Raw data:
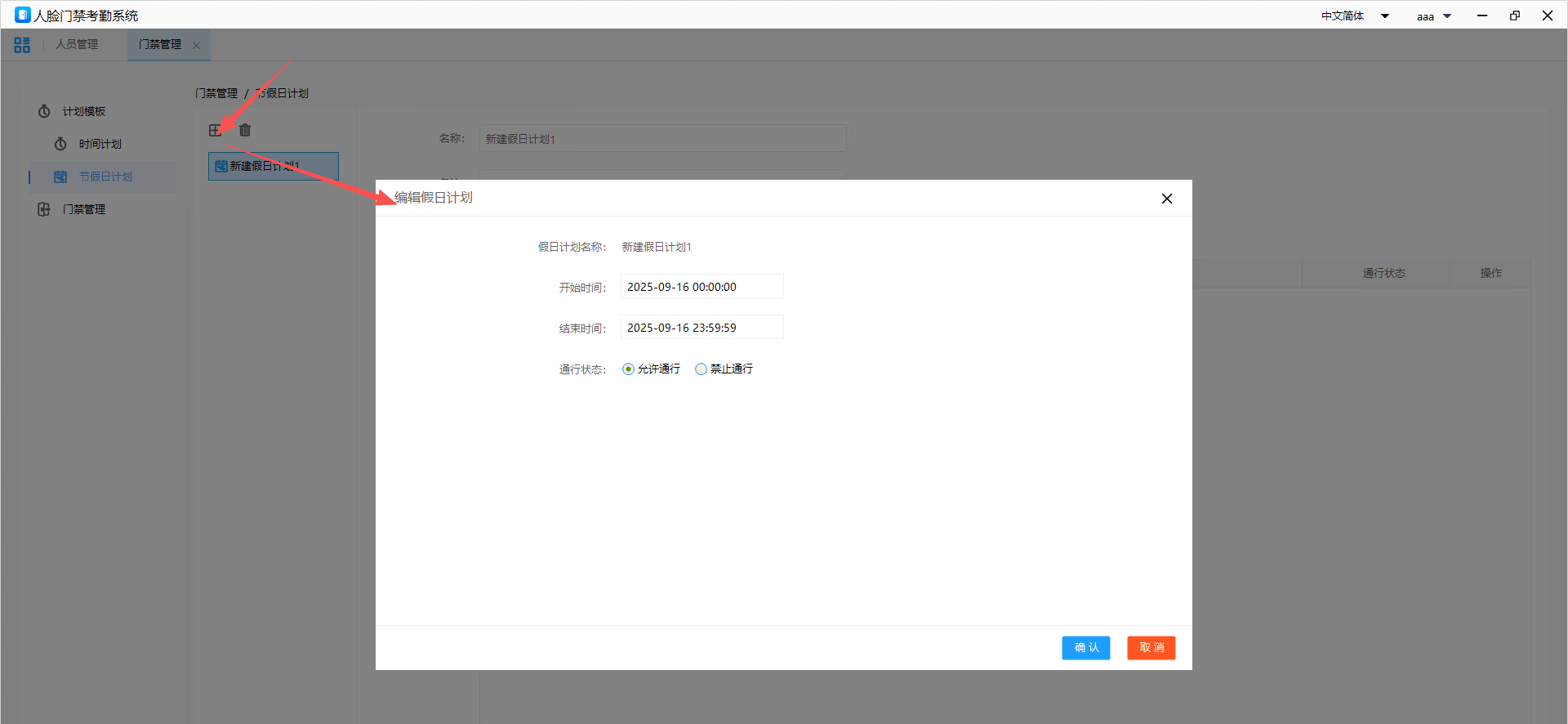This screenshot has height=724, width=1568.
Task: Switch to the 人员管理 tab
Action: (77, 45)
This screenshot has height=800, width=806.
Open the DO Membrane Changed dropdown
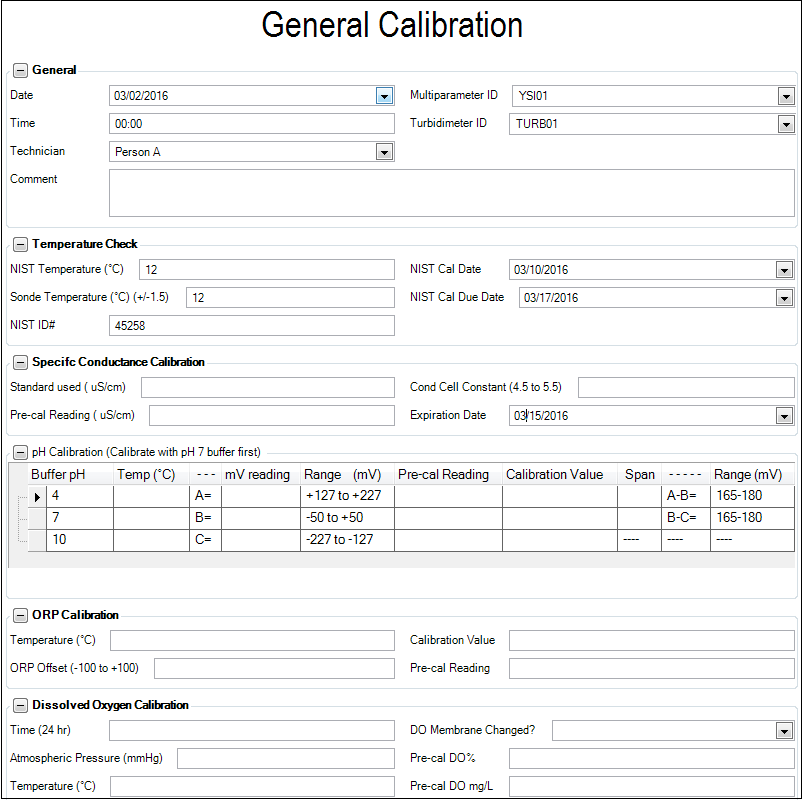pos(785,730)
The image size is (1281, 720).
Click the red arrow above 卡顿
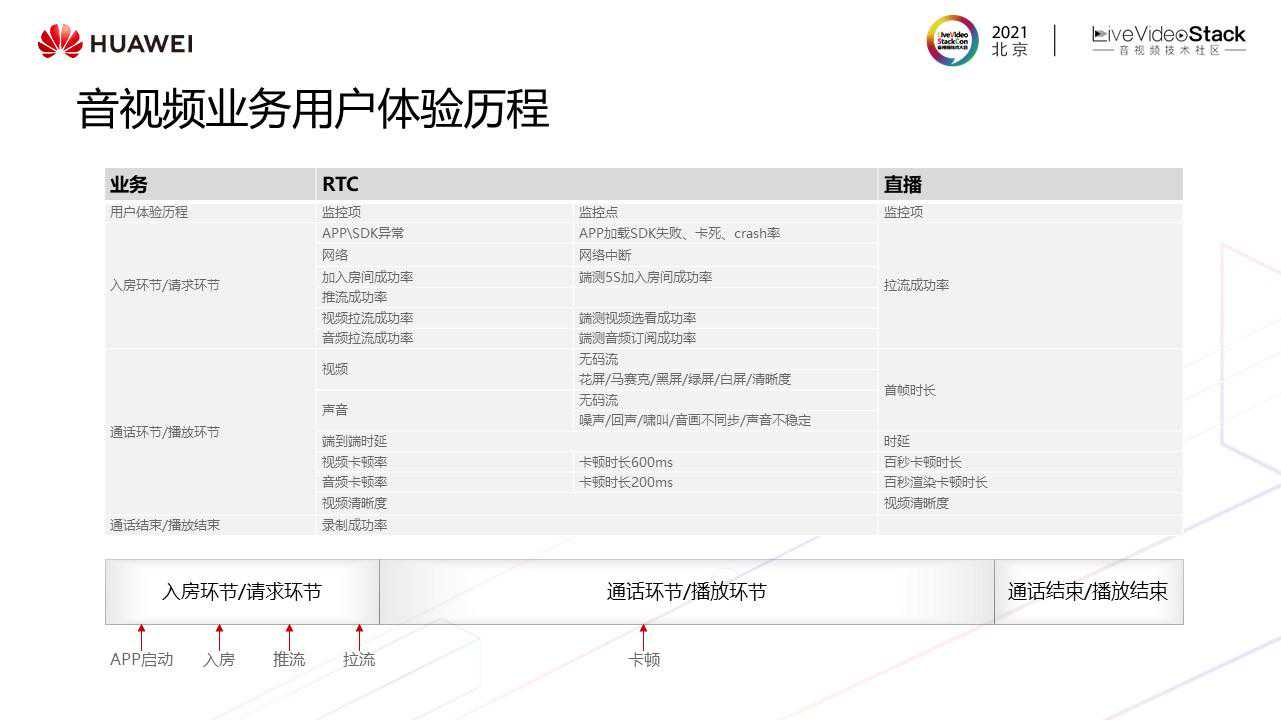coord(643,637)
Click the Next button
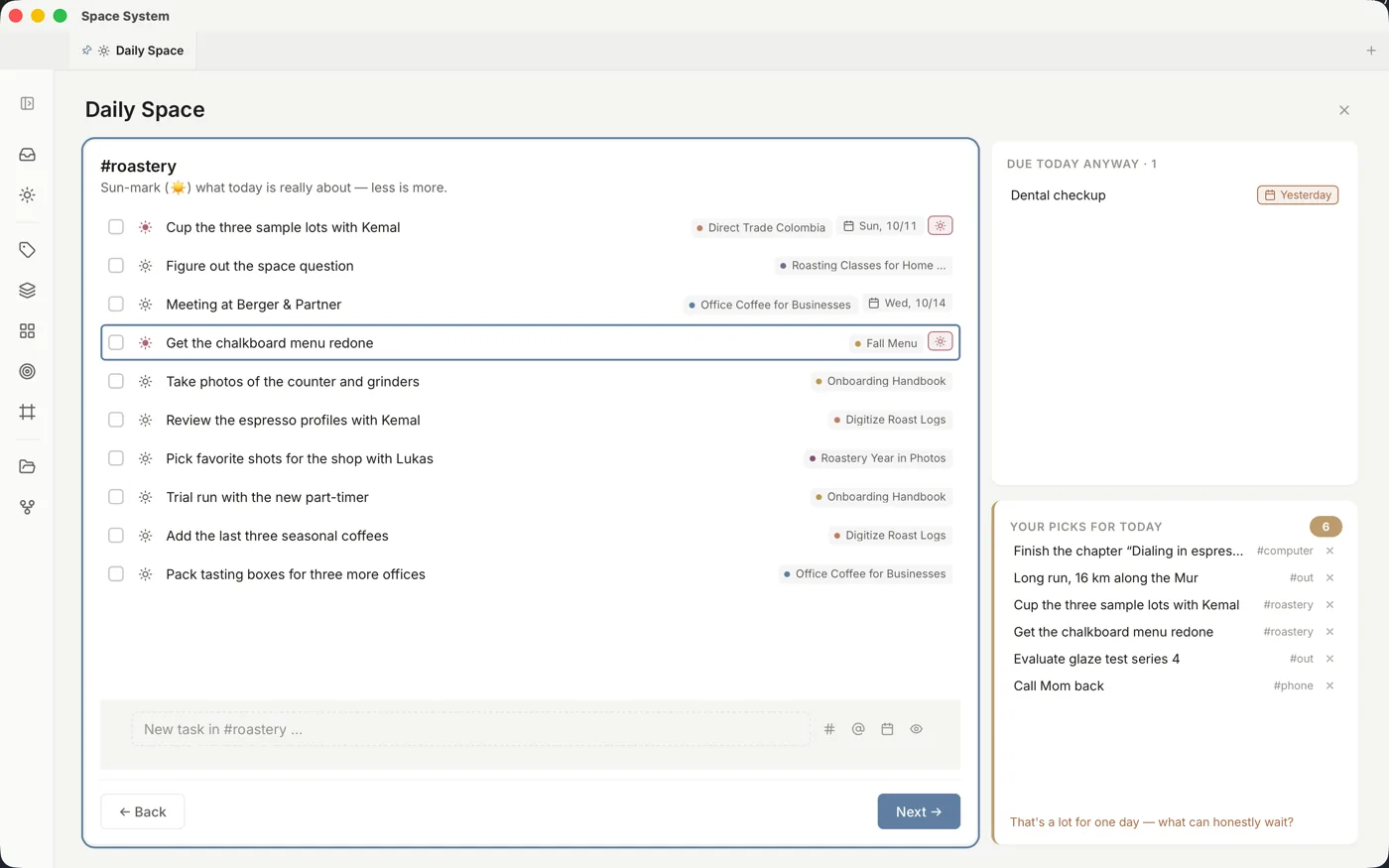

Instructions to follow: Rewrite the material above, replacing "Click" with "Tap" wherever it occurs and leaving everything else unchanged. Leave the pictures out of your answer.

Reply:
This screenshot has height=724, width=1568.
Task: Switch to the 人员管理 tab
Action: (77, 45)
This screenshot has height=800, width=806.
Open the DO Membrane Changed dropdown
pos(785,730)
The image size is (1281, 720).
Tap the red arrow above 卡顿
coord(643,637)
Tap the Next button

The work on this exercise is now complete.